И Кожемякин приказал водителю съехать с накатанной пыльной дороги на проселочную с желтой, выжженной травой по обочине. Трясясь каждым свои болтом и гайкой, машина мчалась между омертвевшими от беспощадного зноя полей, Морозов сбивчиво рассказывал в пути, в чем состоит важность поездки в Антоновку.

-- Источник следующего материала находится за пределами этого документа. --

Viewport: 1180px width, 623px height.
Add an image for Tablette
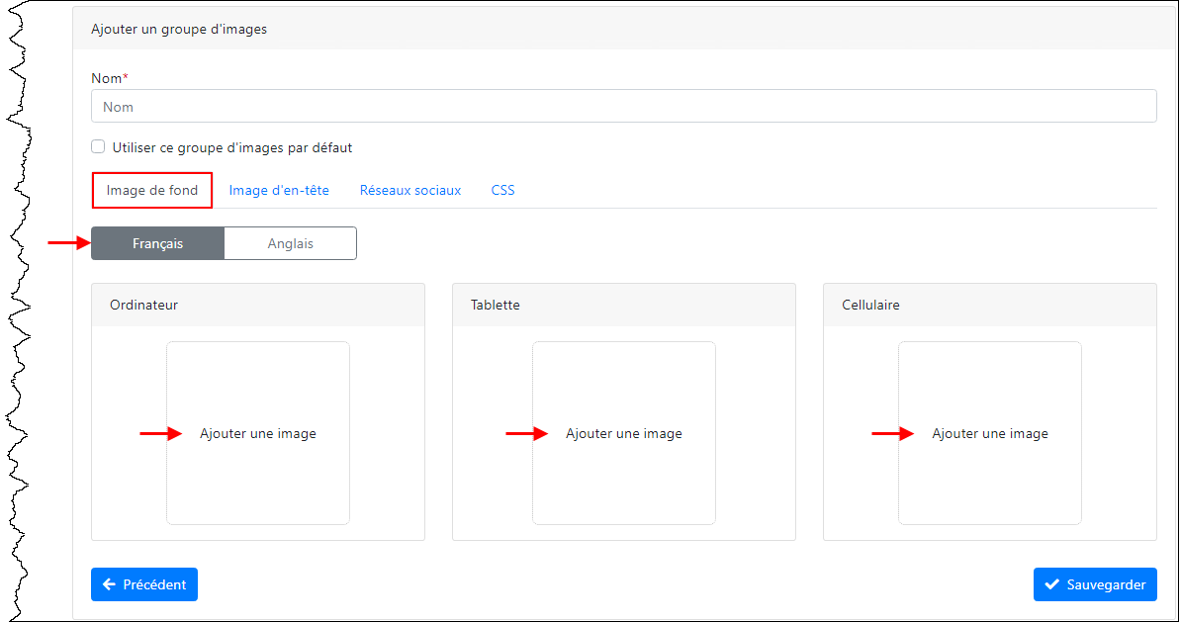click(624, 433)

— Эта деревня, возможно, даст ответ на многое, она, вернее, находка там останков советского летчика, или подтвердит честь и достоинство человека, коммуниста, или докажет, что он — убийца, поведал о злоключениях Виктора Званцова Морозов. — Словом, партбилет у парня отобрали, который ему вручили перед самым наступлением наших войск на Курской дуге.
Кожемякин сурово молчал, а водитель инстинктивно нажимал ногой на «газ». И вскоре путники оказались на улице небольшой деревеньки с названием Антоновка, которая по своему внешнему виду никак не была похожа на сад. Прежде сады здесь были, каждый дом окружали вишни, протягивая в окна ветви с красными каплями, груши и яблони ломились от плодов. Но война, немецкая оккупация, а затем налоговое бремя на каждое деревце в саду выкорчевали все до корней и всю деревню стало продувать сквозняками.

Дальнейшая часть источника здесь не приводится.